[Film] Magic Crystal, de Wong Jing (1986)

Andy, un jeune casse-cou expert en kung fu, part aider un ami archéologue en Grèce. Ils deviennent la cible de Karov, un chef d’agents du KGB et redoutable combattant martial, à cause d’une pierre de jade d’origine extraterrestre et pourvue de nombreux pouvoirs. Cyndi, une agent d’Interpol également experte en kung fu va leur prêter main forte.


Avis de John Roch :
Si Wong Jing n’était pas le prolifique réalisateur, producteur et scénariste que l’on connaît, il aurait sûrement été chef cuistot, spécialisé dans les plats revisités, ce que sont ni plus ni moins ses films. Car la méthode Wong Jing, c’est de prendre une base, ou plutôt une vague ou une mode sur laquelle surfer, y ajouter des ingrédients de son cru et faire déguster sa tambouille. Un exemple de recette du chef Jing : prenez une cuillerée de E.T, une pincée de Indiana Jones (l’un de ses ingrédients favoris en cette année 1986, puisqu’en parallèle il produira et scénarisera The Seventh Curse du grand Lam Nai- Choi), un soupçon d’espionnage, une bonne dose de comédie et une grosse louche de Kung-Fu. Mettez le tout dans un robot cuiseur qui se charge de mélanger le tout dans une intrigue qui part dans tous les sens, et vous obtenez Magic Crystal, un métrage fun, divertissant, qui se regarde avec un sourire idiot sur le visage et qui rappelle à quel point la folie du cinéma de Hong Kong manque terriblement aujourd’hui. Agent spécial d’une branche officieuse de la police, Andy reçoit un appel d’un vieil ami qui lui demande de le rejoindre en Grèce car il a trouvé quelque chose. Ça tombe bien, c’est la destination de ses vacances, ainsi que de celles de Pin-Pin, son neveu, et de son collègue et ami Pancho. Sur place, Andy découvre que son collègue est pourchassé par le KGB, qui en a après le contenu de sa valise, qui eux sont pourchassés par Cindy et son collègue, tous les deux d’Interpol.

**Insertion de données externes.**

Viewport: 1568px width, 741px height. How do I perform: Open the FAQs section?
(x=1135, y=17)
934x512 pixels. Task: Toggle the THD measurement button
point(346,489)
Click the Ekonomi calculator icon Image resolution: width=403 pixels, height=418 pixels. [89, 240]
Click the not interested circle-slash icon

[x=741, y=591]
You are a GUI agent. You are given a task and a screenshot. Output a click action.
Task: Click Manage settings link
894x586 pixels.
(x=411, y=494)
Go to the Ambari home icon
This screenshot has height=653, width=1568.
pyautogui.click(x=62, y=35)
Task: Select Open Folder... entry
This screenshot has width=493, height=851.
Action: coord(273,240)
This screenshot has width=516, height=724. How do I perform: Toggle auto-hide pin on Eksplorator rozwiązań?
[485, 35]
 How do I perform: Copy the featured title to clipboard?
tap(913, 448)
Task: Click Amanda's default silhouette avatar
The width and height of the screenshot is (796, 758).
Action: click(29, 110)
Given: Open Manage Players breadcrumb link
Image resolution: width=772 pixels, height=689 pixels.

De retour à Hong Kong, Pin-Pin ramène le contenu de la valise tant convoitée : un gros morceau de Jade avec des pattes et doué de parole qui est en réalité un mélange de programme informatique capable d’influer sur les ondes cérébrales des humains et d’animaux de compagnie d’un extra terrestre qui va lier un lien télépathique avec le garçon, que recherche Karov, le méchant Russe de service parce que oui, Wong Jing pour sa recette a piqué un ingrédient à son correspondant Américain : le méchant Ruskoff tout droit sorti du cinéma d’action US Reaganien, très à la mode à cette époque. A la différence qu’ici c’est un rouge certes, mais raffiné et très à la page sur la culture asiatique, il parle même 12 dialectes Chinois et connaît les différentes boxes du pays. Tout ceci n’est que le point de départ d’une intrigue qui va à 100 à l’heure, par moments incompréhensible, où s’enchaînent l’introduction de personnages qui apparaissent et disparaissent, qui forment chacun à leur manière des petits groupes qui se rencontrent avant de s’éloigner pour mieux se rencontrer par la suite, où les incohérences et les facilités scénaristiques se bousculent, tout comme des situations où se retrouvent les protagonistes qui sortent de nulle part (Andy en taule, dans les grandes lignes j’ai compris, mais, ça m’échappe encore). Reste que tout aussi bancale soit l’histoire, qu’elle devienne de plus en plus improbable au fur et à mesure qu’elle progresse au même titre que les effets spéciaux kitchs qui habitent les dernières minutes, elle s’avère incroyablement rythmée et suffisamment drôle et riche en baston pour remporter l’adhésion. Sur ces deux points, Magic Crystal réussit son pari. L’humour n’est pas trop lourd, ainsi les farces du E.T de jade, le sidekick qu’est Pancho (Wong Jing himself) donnent le sourire. Quelques répliques font mouche et un gag qui s’étale sur plusieurs minutes renvoie aux pitrerie de Richard Ng dans les premiers Lucky Stars (encore un ingrédient détecté dans la recette de chef Jing).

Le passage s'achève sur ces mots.